There are so many new and wonderful adaptations of this novel, we did an entire post on it. And you don’t want to miss the other Jane Austen adaptations in the post as well.
Austen is a master of romances and this book is the original enemies-to-lovers novel! How could we not include it in a list of enemies-to-lovers books and books about sisters?
The Awakening by Kate Chopin
Chopin’s The Awakening was considered scandalous when it was first published back in the Victorian era. This literary classic involves a woman in a loveless marriage who turns away from her husband to ignite a passionate romance.
Little Women by Louisa May Alcott
I remember reading this story with my grandmother when I was young. It features a family of four girls who are trying to support each other and their mother while their father is away at war.

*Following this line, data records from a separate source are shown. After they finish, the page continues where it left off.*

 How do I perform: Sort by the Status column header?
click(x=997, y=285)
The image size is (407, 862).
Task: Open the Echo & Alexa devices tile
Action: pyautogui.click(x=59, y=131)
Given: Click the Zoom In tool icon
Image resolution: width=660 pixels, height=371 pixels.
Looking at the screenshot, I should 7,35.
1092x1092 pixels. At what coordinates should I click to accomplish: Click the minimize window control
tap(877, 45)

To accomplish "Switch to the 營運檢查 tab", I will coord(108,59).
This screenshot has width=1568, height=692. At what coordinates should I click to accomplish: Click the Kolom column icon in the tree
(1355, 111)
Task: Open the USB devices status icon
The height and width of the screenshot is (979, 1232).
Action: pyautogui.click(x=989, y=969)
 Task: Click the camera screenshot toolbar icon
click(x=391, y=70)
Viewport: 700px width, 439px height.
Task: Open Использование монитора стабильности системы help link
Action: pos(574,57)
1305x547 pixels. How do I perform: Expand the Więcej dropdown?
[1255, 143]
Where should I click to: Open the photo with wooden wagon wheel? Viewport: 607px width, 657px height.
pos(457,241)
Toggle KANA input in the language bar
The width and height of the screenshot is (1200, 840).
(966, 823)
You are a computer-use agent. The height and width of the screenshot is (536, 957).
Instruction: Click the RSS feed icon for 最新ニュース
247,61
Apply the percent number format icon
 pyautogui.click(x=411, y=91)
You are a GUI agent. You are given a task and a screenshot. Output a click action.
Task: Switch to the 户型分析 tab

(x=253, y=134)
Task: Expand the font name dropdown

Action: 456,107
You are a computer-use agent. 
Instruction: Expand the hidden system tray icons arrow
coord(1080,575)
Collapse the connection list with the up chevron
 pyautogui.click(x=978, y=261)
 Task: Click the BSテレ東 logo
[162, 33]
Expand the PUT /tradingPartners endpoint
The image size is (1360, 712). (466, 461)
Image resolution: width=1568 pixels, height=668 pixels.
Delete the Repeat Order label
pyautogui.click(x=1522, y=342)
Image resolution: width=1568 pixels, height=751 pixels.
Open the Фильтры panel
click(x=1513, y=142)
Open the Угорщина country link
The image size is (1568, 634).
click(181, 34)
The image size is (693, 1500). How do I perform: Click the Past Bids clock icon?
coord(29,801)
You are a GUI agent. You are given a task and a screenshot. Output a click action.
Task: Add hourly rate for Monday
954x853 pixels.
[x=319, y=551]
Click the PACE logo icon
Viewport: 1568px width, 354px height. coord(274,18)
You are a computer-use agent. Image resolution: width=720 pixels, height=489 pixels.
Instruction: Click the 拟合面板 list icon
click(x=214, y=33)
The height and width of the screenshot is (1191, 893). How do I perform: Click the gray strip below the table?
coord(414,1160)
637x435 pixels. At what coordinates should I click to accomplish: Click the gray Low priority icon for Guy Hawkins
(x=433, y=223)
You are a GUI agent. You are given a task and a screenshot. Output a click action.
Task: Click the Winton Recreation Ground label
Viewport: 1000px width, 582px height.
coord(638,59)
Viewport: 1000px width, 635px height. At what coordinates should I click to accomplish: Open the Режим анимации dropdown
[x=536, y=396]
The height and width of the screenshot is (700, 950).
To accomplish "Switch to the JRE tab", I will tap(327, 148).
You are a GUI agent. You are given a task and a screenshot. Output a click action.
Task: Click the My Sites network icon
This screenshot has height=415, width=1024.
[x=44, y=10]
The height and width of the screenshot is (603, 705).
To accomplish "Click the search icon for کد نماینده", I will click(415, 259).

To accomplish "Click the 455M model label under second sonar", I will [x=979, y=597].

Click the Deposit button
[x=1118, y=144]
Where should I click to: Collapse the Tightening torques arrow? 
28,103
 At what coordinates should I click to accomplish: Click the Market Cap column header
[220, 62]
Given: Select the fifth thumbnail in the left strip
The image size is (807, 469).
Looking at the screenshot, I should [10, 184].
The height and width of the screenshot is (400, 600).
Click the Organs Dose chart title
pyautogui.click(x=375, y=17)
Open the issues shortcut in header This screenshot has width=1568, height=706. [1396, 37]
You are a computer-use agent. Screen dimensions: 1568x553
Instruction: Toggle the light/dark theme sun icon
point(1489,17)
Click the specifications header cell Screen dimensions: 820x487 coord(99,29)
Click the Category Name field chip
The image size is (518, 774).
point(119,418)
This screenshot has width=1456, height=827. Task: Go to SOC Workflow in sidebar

The classic story by Alcott has survived for generations for a reason, the way she wonderfully encapsulates what it’s like to be in a family. The highs and lows of the personal and collective lives of Beth, Jo, Amy, and Meg are an endearing testimony to the bonds of sisters. If you have not read this book about motherhood from our list of literary classics, we highly recommend it.
The Bell Jar by Sylvia Plath
Not all books with unreliable narrators are mysteries and thrillers. Sylvia Plath’s semi-autobiographical work shows Esther Greenwood’s mental breakdown. While working as a summer intern in New York City, Esther is sexually assaulted and returns home to recuperate.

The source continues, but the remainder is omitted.